Fig 6 Organ indexes of mice under different administration n=12)f.d.,free drinking;i.g.,intragastric.*P<0.05,**P<0.01 vs control;#P<0.05,##P<0.01 vs 3% DSS f.d.group;△△P<0.01 vs 4% DSS f.d.group

DAI評分變異系數顯示，自由飲用方式下，3%與4%濃度組變異系數從d 2起無較大差異(Fig 7B)；灌胃方式下，d 3，40%濃度組高于30%濃度組，其余時間無較大差別(Fig 7D)。相同劑量下，3%自由飲用和30%灌胃組，前3 d自由飲用組變異系數高于灌胃組，d 4-d 10均無較大差別(Fig 7F)；4%自由飲用和40%灌胃組，d 1、2自由飲用組變異系數高于灌胃組，d 4-d 10均無較大差別(Fig 7H)。

臟器指數、結腸長度及病理學評分變異系數顯示，各飲用組胸腺指數變異系數均略高于灌胃組；各組結腸長度變異系數無較大差別。自由飲用方式下，3%濃度組病理學評分變異系數高于4%濃度組；相同劑量下，3%自由飲用和30%灌胃組病理學評分變異系數無較大差別，40%灌胃組病理學評分變異系數高于4%自由飲用組(Fig 8)。

Fig 7 Coefficient of variation of body weight and DAI under different administration free drinking;i.g.,intragastric

Fig 8 Coefficient of variation of organ index and colon lengths under different administration A：Control；B：3% DSS free drinking；C：4% DSS free drinking；D：30% DSS intragastric；E：40% DSS intragastric

4 討論

本實驗采用3%和4% DSS溶液自由飲用、30%和40% DSS溶液灌胃4種方式建立小鼠UC模型，其中，30% 灌胃組和40%灌胃組灌胃劑量分別與3%飲用組和4%飲用組小鼠前1 d攝入DSS的平均劑量相等。通過一般體征，DAI評分、結腸長度、結腸組織病理學評分等指標評價模型復制情況，并通過上述指標值的變異系數比較各造模方式下動物間表現的均一性和模型穩定性。結果發現，4種造模方式均能成功誘導UC模型，表現為顯著降低小鼠體質量及結腸長度，升高DAI評分及結腸組織病理學評分等。其中，僅在結腸組織病理學評分方面，30%灌胃組高于3%飲用組，4%飲用組高于3%飲用組，其余指標未表現出顯著的嚴重程度差別。觀察還發現，30%灌胃組、40%灌胃組死亡率分別為25%、50%，飲用組無死亡，因此，自由飲用方式在實驗數據采集、樣本收集方面有明顯優勢。

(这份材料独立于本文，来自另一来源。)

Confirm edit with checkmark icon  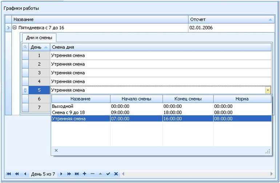point(108,174)
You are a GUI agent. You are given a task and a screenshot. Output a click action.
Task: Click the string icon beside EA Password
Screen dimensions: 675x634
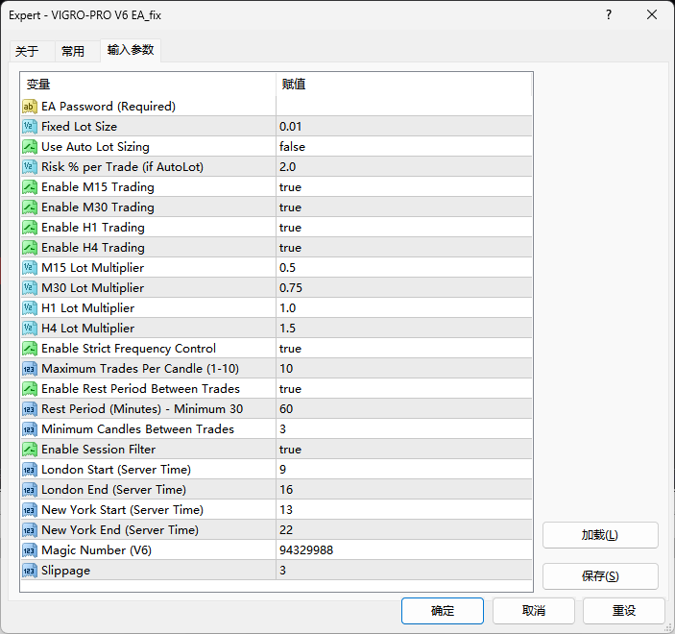click(x=30, y=107)
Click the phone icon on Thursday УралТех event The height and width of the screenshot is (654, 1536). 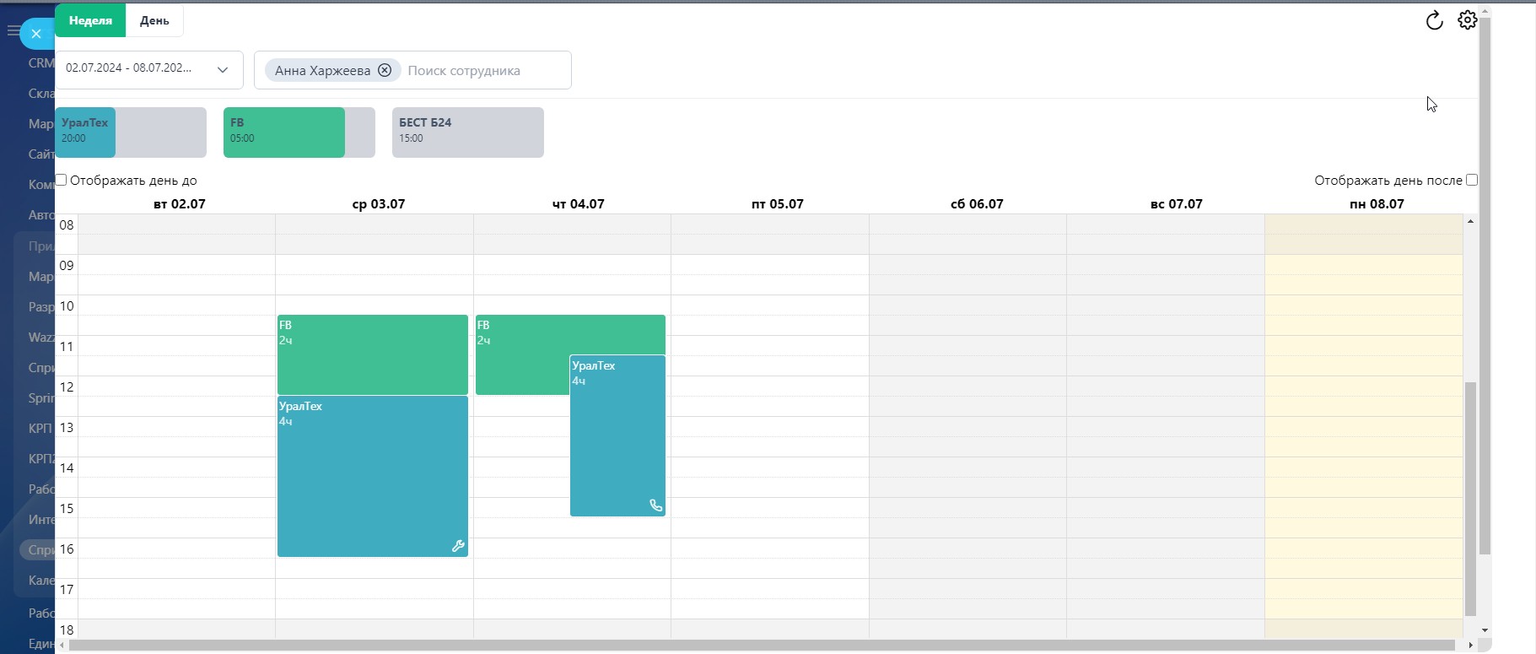point(655,505)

臨床觀察發現，重癥UC病人可累及肝臟、腎臟與脾臟等器官，可能導致臟器積水，而胸腺為人體質量要免疫器官，UC狀態下受損時可發生萎縮[5]。本實驗發現，UC小鼠胸腺指數較正常小鼠顯著降低，但各造模方式間差異無顯著性；脾指數4%飲用組高于3%飲用組，40%灌胃組高于4%飲用組；30%灌胃組腎臟指數高于3%飲用組。

變異系數是評價樣本數據離散程度的重要指標。通過比較不同濃度及不同造模方式，尤其是相同劑量下自由飲用和灌胃方式各關鍵指標的變異系數發現，小鼠出現明顯便血(約實驗d 6)開始，自由飲用組體質量變異系數總體略高于灌胃組，但DAI評分變異系數無明顯差別；結腸長度變異系數在相同劑量自由飲用組和灌胃組間無較大差異；組織病理學評分變異系數3%自由飲用組略高于30%灌胃組，40%灌胃組約為4%自由飲用組的2倍。由此可見，在模型關鍵評價指標方面，灌胃組動物間表現的均一程度并不優于自由飲用組。

在DSS口服誘導急性UC模型的應用中，盡管2.0%-5.0% DSS水溶液自由飲用是推薦的最為常見的方式，但在實踐中仍受到關于模型穩定性和動物間表現均一性的質疑。已有研究對自由飲用和灌胃兩種方式進行了比較，發現3%DSS自由飲用組小鼠多項模型評價指標變異系數明顯高于灌胃組(DSS灌胃劑量始終為4 g·kg-1)[6]。本實驗室在前期實驗中發現，自由飲用下，模型組小鼠的飲水體積隨著DSS的攝入表現出顯著下降趨勢，其下降幅度明顯超過體質量降低幅度。以3%DSS溶液自由飲用為例，實驗d 5，小鼠平均飲水量約為d 0的0.33倍，平均體質量約為d 0的0.97倍，由此可見，在造模過程中，小鼠每天攝入DSS的量是動態變化的。

因此，在本實驗中，灌胃組晚于自由飲用組1 d開始給予DSS，灌胃劑量根據自由飲用組小鼠前1 d攝入DSS的平均劑量進行調整，即30%灌胃組和40%灌胃組灌胃劑量分別與3%飲用組和4%飲用組小鼠前1 d攝入DSS的平均劑量相等，盡可能模擬由已造成的損傷導致的飲水量和DSS實際攝入量的動態變化。結果顯示，相同劑量下，灌胃組多項指標在動物間的均一性，并未明顯優于自由飲用組。究其原因，可能由于DSS攝入量超閾值后，總攝入量上較小的差異不會帶來模型嚴重程度的顯著差異[7]，或由于模型嚴重程度取決于用于造模的DSS濃度，而非DSS總攝入量[8-9]。另外，綜合考慮造模小鼠飲水量下降幅度遠大于體質量降低幅度的現象和本次實驗的結論，我們推測，在自由飲用DSS溶液造模過程中，小鼠個體差異帶來不同程度的結腸炎癥及一般體征改變，同時導致不同程度的飲水量變化，進而影響后續DSS實際攝入劑量，比如結腸炎癥相對嚴重的小鼠，飲水量降低程度更大，相應的，攝入DSS的劑量表現為更大程度的減少，在整個造模周期中，表現出DSS攝入劑量的動態調整，轉而在一定程度上減輕了個體差異。

綜上所述，與灌胃法相比，3%和4% DSS溶液自由飲用能成功誘導小鼠UC模型，且動物間表現較均一、死亡率低、操作方便，在UC模型制備中具有明顯優勢；與3% DSS溶液自由飲用相比，4%自由飲用組各項指標未見顯著優勢，綜合考慮實驗成本，3% DSS溶液自由飲用法是小鼠急性UC模型較合適的制備方法。